08-12 11:11:34.849 16002 16002 I tflite  : Created TensorFlow Lite delegate for GPU.
08-12 11:11:34.849 16002 16002 I tflite  : GPU delegate created.
08-12 11:11:34.854 16002 16002 E tflite  : Following operations are not supported by GPU delegate:
08-12 11:11:34.854 16002 16002 E tflite  : ADD: OP is supported, but tensor type/shape isn't compatible.
08-12 11:11:34.854 16002 16002 E tflite  : ARG_MIN: Operation is not supported.
08-12 11:11:34.854 16002 16002 E tflite  : CAST: Not supported Cast case. Input type: BOOL and output type: INT32
08-12 11:11:34.854 16002 16002 E tflite  : FLOOR_DIV: OP is supported, but tensor type/shape isn't compatible.
08-12 11:11:34.854 16002 16002 E tflite  : GATHER_ND: Operation is not supported.
08-12 11:11:34.854 16002 16002 E tflite  : GREATER: Not supported logical op case
08-12 11:11:34.854 16002 16002 E tflite  : GREATER: Not supported logical op case.
08-12 11:11:34.854 16002 16002 E tflite  : GREATER_EQUAL: Not supported logical op case.
08-12 11:11:34.854 16002 16002 E tflite  : LESS: Not supported logical op case.
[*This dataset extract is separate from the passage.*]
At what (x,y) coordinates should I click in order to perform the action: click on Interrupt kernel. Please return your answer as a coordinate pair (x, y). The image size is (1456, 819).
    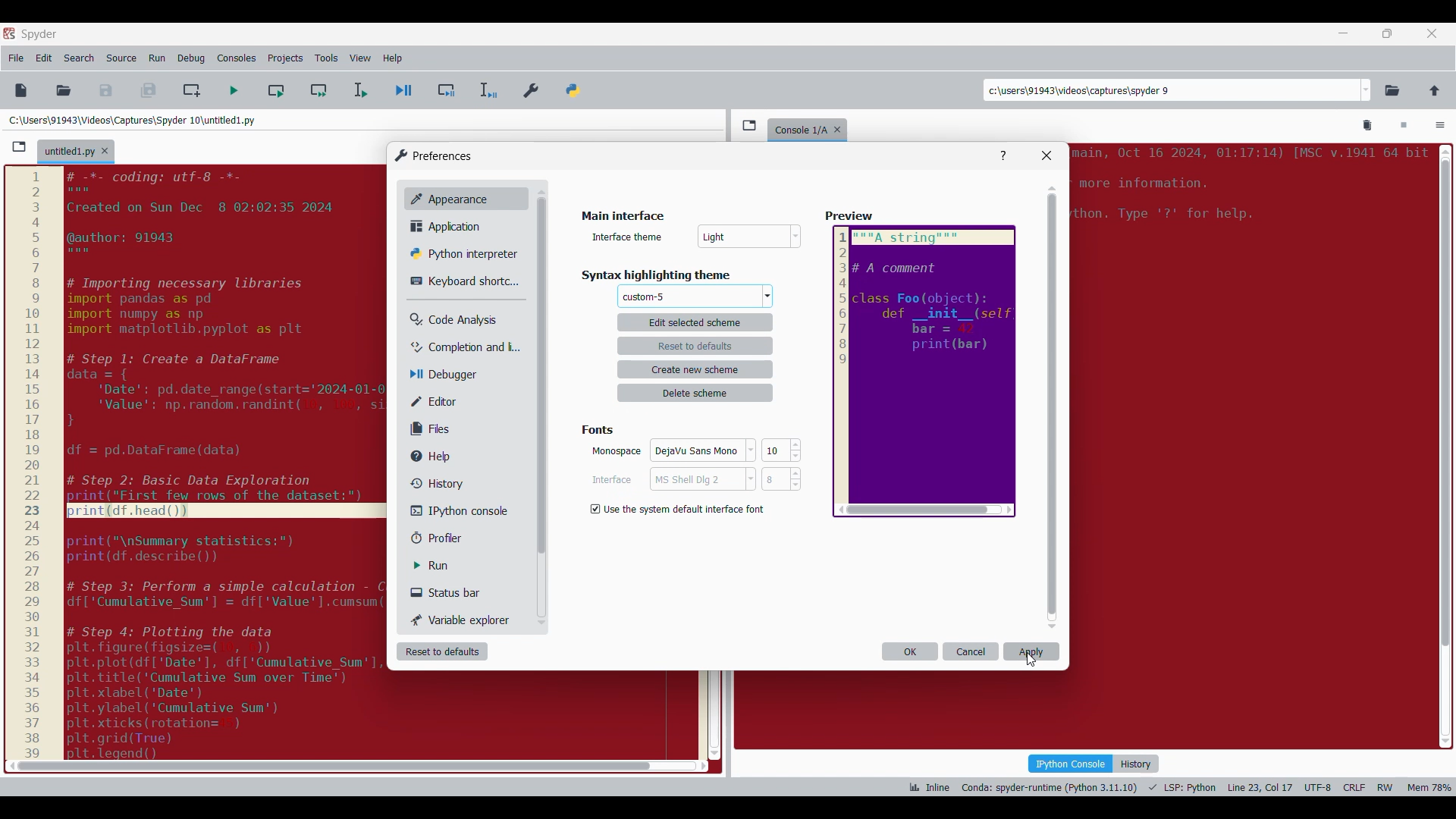
    Looking at the image, I should click on (1404, 126).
08-12 11:11:34.854 16002 16002 E tflite  : MUL: OP is supported, but tensor type/shape isn't compatible.
08-12 11:11:34.854 16002 16002 E tflite  : NOT_EQUAL: Not supported logical op case.
08-12 11:11:34.854 16002 16002 E tflite  : PACK: OP is supported, but tensor type/shape isn't compatible.
08-12 11:11:34.854 16002 16002 E tflite  : RESHAPE: OP is supported, but tensor type/shape isn't compatible.
08-12 11:11:34.854 16002 16002 E tflite  : SELECT: Operation is not supported.
08-12 11:11:34.854 16002 16002 E tflite  : STRIDED_SLICE: STRIDED_SLICE supports for 3 or 4 dimensional tensors only.
08-12 11:11:34.854 16002 16002 E tflite  : STRIDED_SLICE: Slice does not support shrink_axis_mask parameter. 
08-12 11:11:34.854 16002 16002 E tflite  : SUB: OP is supported, but tensor type/shape isn't compatible.
08-12 11:11:34.854 16002 16002 E tflite  : SUM: OP is supported, but tensor type/shape isn't compa
08-12 11:11:34.854 16002 16002 I tflite  : Replacing 120 node(s) with delegate (TfLiteGpuDelegateV2) node, yielding 2 partitions.
08-12 11:11:40.564 16002 16002 I tflite  : Initialized OpenCL-based API.
08-12 11:11:40.980 16002 16002 I tflite  : Created 1 GPU delegate kernels.
08-12 11:11:40.982 16002 16002 I tflite  : Explicitly applied GPU delegate, and the model graph will be partially executed by the delegate w/ 1 delegate kernels.